Francisco Albanese

Visitando ayer la antigua ciudad de Pompeya, luego de visitar en los días previos a Herculano y subir al cráter del volcán Vesubio, me encontré con unos basureros para depositar la basura según los tipos de ésta (algo ampliamente difundido por Europa), adornados con diseños romanos que imitaban mosaicos. En la parte frontal, una frase en latín que decía “Hospitum discrimina, barbarorum incuria” —que podría entenderse como “El hombre civilizado diferencia, al bárbaro le da igual”— hace referencia a mostrar lo adelantado, evolucionado y civilizado del individuo a través de demostraciones de responsabilidad con el medio ambiente y compromiso con las iniciativas de reciclaje, medida que me parece muy buena pues apela al esfuerzo desde las bases para hacer del planeta un lugar más limpio, y también de crear conciencia respecto del lugar del individuo en la creación del futuro.
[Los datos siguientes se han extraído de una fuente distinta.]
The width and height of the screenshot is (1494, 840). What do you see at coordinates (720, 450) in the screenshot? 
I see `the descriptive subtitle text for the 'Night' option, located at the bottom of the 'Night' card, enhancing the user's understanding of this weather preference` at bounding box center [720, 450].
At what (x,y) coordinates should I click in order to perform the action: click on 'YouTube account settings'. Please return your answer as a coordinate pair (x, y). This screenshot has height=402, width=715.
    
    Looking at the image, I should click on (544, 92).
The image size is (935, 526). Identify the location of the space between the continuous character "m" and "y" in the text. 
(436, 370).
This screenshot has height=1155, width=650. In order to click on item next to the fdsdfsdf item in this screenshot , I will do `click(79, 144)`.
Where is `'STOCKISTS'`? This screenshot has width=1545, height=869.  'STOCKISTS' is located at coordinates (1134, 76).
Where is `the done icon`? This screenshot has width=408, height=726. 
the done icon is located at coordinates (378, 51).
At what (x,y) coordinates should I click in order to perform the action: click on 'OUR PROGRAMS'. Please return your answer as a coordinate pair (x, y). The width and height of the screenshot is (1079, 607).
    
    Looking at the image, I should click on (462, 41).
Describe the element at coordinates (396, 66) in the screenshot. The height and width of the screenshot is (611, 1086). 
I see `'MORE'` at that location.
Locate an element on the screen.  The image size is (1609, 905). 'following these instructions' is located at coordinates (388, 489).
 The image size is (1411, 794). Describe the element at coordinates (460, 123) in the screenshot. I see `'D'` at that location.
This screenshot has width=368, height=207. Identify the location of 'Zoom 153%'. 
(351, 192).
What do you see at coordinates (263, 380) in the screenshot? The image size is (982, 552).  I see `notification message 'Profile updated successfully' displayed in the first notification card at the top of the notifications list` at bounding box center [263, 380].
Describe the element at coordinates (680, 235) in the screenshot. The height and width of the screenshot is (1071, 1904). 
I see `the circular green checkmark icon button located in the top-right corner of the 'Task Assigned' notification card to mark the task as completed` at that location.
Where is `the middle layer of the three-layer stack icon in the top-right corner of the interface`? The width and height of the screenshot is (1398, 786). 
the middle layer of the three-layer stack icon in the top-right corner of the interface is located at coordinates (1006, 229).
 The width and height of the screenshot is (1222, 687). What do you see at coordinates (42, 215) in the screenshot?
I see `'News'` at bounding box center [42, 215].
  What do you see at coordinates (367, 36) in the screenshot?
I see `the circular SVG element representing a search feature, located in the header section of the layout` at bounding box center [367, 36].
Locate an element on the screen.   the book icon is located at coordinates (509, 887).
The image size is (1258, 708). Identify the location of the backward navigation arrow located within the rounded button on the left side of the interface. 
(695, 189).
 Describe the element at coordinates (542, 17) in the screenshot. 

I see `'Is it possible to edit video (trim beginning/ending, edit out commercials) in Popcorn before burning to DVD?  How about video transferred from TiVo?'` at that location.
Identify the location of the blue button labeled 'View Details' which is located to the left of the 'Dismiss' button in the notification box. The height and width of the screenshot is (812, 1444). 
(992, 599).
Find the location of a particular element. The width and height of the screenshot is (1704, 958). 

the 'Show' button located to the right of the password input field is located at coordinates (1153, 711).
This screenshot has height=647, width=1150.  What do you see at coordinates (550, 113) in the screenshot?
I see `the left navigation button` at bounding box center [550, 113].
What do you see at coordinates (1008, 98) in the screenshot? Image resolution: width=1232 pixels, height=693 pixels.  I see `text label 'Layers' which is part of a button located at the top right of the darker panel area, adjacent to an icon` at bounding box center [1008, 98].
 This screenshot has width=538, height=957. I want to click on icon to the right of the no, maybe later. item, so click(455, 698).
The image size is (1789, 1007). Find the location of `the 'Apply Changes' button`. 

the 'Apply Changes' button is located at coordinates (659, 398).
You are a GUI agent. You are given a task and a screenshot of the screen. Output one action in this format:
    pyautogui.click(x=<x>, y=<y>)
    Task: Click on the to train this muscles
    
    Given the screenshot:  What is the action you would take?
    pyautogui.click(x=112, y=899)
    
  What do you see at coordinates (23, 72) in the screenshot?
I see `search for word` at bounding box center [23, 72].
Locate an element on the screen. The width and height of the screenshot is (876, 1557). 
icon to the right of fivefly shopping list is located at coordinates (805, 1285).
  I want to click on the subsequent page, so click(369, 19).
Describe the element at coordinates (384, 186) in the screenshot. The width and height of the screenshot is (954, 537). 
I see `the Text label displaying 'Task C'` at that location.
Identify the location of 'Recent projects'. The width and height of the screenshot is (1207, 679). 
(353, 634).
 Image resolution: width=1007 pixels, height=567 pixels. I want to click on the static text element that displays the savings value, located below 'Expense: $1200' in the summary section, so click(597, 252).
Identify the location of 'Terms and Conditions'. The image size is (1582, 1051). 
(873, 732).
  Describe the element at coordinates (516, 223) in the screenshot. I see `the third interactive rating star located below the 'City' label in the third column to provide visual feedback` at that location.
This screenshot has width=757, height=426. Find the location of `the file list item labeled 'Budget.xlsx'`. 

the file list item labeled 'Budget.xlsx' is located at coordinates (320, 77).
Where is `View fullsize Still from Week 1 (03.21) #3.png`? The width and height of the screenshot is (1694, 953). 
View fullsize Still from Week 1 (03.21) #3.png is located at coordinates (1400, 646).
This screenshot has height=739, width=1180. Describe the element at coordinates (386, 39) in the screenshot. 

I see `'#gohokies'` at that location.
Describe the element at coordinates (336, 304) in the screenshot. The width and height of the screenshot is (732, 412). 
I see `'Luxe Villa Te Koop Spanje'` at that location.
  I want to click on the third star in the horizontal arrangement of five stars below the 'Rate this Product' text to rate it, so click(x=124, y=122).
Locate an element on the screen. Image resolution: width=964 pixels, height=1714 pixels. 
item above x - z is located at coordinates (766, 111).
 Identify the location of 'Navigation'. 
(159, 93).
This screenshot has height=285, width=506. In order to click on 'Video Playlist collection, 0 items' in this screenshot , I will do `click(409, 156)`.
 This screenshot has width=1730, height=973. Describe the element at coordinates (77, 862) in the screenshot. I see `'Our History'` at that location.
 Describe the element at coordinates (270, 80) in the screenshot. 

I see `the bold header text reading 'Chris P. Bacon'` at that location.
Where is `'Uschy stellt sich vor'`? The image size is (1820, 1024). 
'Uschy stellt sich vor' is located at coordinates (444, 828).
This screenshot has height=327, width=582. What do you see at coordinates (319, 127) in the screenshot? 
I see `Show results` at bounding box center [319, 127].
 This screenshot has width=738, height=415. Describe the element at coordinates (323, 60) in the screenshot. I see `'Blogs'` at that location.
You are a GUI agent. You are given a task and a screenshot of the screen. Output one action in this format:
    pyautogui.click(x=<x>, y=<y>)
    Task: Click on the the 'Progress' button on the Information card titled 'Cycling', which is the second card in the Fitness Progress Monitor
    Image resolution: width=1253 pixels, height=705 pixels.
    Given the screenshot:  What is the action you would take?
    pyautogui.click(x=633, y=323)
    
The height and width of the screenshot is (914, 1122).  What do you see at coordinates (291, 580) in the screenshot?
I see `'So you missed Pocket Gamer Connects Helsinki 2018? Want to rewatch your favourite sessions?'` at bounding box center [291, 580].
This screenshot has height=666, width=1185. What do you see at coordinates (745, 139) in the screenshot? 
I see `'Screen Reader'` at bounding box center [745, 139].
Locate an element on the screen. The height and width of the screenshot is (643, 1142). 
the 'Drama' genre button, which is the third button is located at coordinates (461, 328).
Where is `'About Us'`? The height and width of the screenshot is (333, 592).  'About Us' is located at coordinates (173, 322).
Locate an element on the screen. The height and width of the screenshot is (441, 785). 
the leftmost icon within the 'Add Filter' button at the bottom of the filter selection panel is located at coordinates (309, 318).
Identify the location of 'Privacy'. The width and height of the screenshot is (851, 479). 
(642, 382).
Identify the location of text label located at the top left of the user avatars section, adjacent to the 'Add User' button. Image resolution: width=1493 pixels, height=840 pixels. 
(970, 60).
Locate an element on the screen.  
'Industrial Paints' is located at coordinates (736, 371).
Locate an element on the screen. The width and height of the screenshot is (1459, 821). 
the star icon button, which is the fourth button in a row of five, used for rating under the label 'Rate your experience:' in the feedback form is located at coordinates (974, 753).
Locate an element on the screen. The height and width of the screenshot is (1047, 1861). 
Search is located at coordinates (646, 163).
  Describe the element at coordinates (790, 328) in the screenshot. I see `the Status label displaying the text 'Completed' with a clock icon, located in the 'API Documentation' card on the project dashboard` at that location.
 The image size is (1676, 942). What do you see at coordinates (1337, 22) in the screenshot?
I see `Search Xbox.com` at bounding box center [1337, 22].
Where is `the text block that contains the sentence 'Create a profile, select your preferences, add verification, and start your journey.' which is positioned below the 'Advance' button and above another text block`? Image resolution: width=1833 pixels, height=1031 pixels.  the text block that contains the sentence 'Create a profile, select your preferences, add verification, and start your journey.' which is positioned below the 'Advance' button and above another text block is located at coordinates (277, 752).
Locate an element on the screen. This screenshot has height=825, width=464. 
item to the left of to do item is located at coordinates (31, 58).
Sin embargo, la frase me dejó pensando respecto a lo que es ser civilizado y ser bárbaro el día de hoy, y cuál es la presente realidad respecto a discriminar, es decir, diferenciar.

¿Hospitum discrimina?

Probablemente, entre todas las cosas que se le permiten al hombre civilizado, discriminar no se encuentra dentro de esa lista, y es que el esfuerzo constante por expandir más y más la civilización –o lo que se entiende por ésta– a todos los rincones del planeta, obliga al hombre civilizado a entender al mundo como una masa indiferenciada donde todo es igual, todo vale lo mismo, todos son especiales y todos (lo que realmente es un eufemismo para hablar de “las minorías) merecen ser tratados como lo más maravilloso que hay. La civilización ha avanzado hasta el punto de odiar al componente biológico y cultural que le ha dado forma, y se siente con el deber moral de retribuir –mediante medidas etnofóbicas y xenofílicas– el daño que ha hecho al mundo. De esta manera, se cae en ridiculeces y absurdos que dejarían con indigestión a los primeros navegantes que se lanzaron al mar a la conquista de nuevas tierras, miles de años antes de la llegada de Cristóbal Colón a América, y también a cualquier pueblo sobre la tierra con una pizca de sentido común, y es que sólo a algunos se les ocurren medidas que actúen en desmedro de su propia gente.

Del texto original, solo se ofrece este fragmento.